A Promise MUST be in one of three states: pending, succeeded, failed.

A promise in … state  
pending
  • MAY transition to either the succeeded or failed state.
succeeded
  • MUST NOT transition to any other state.
  • MUST have a value which MUST NOT change.*
failed
  • MUST NOT transition to any other state.
  • MUST have a reason which MUST NOT change.*
  • Must not change refers to the reference being immutable in case of an object, not the object itself being immutable.

A Promise is resolved once it either succeeded or failed.

Consumption

A Promise MUST implement AsyncInterop\Promise and thus provide a when() method to access its value or reason.

<?php

namespace AsyncInterop;

/**
 * Representation of the future value of an asynchronous operation.
 */
interface Promise
{
    /**
     * Registers a callback to be invoked when the promise is resolved.
     *
     * If the promise is already resolved, the callback MUST be executed immediately.
     *
     * @param callable(\Throwable|\Exception|null $reason, $value) $onResolved `$reason` shall be `null` on
     *     success, `$value` shall be `null` on failure.
     *
     * @return mixed Return type and value are unspecified.
     */
    public function when(callable $onResolved);
}

All callbacks registered before the Promise is resolved MUST be executed in the order they were registered after the Promise has been resolved. Callbacks registered after the resolution MUST be executed immediately.

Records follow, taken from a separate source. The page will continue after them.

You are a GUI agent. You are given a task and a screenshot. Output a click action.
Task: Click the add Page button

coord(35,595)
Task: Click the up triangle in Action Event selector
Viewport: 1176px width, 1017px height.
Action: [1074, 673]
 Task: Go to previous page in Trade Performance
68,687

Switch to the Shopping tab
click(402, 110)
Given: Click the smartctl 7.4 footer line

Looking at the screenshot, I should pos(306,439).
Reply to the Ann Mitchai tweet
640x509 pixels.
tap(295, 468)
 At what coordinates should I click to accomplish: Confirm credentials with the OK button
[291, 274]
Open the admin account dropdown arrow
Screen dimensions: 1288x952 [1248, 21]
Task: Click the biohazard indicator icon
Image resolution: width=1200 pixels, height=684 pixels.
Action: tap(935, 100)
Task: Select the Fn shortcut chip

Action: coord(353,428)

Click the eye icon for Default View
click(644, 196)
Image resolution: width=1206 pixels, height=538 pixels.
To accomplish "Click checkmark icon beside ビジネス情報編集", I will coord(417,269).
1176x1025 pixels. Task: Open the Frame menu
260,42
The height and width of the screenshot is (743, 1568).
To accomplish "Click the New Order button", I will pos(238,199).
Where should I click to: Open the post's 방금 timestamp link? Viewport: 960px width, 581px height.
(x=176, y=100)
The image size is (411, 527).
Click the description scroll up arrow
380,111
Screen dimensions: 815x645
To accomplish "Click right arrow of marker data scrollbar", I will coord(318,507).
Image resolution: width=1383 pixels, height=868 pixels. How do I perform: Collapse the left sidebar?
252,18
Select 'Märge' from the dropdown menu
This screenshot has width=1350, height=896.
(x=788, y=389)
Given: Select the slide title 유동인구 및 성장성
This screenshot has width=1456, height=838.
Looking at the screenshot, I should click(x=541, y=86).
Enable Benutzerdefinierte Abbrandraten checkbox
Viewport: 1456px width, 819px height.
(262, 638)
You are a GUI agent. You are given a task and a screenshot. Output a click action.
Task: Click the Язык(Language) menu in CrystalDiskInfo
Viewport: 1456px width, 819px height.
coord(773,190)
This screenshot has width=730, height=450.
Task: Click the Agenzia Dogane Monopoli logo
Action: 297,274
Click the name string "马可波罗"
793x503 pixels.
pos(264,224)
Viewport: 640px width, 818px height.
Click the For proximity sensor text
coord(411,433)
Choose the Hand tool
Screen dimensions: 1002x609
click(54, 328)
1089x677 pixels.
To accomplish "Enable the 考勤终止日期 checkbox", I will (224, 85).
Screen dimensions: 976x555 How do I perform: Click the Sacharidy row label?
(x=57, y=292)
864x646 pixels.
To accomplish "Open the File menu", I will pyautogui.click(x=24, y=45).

The invocation of Promise::when() MUST NOT throw exceptions bubbling up from an $onResolved invocation. If one of the callbacks throws an Exception or Throwable, the Promise implementation MUST catch it and call AsyncInterop\Promise\ErrorHandler::notify() with the Exception or Throwable as first argument. The Promise implementation MUST then continue to call the remaining callbacks with the original parameters.

Registered callbacks MUST NOT be called from a file with strict types enabled (declare(strict_types=1)).

Error Handling

Uncaught exceptions thrown from callbacks registered to Promise::when() are forwarded to the ErrorHandler by Promise implementations. ErrorHandler::set() can be used to register a callable to handle these exceptions gracefully, e.g. by logging them. In case the handler throws again or is not set, an E_USER_ERROR is triggered. If a PHP error handler is set using set_error_handler and it throws, a short message is written to STDERR and the program exits with code 255. Thus, it's RECOMMENDED to set an error handler and ensure it doesn't throw, especially if the PHP error handler is set up to convert errors to exceptions.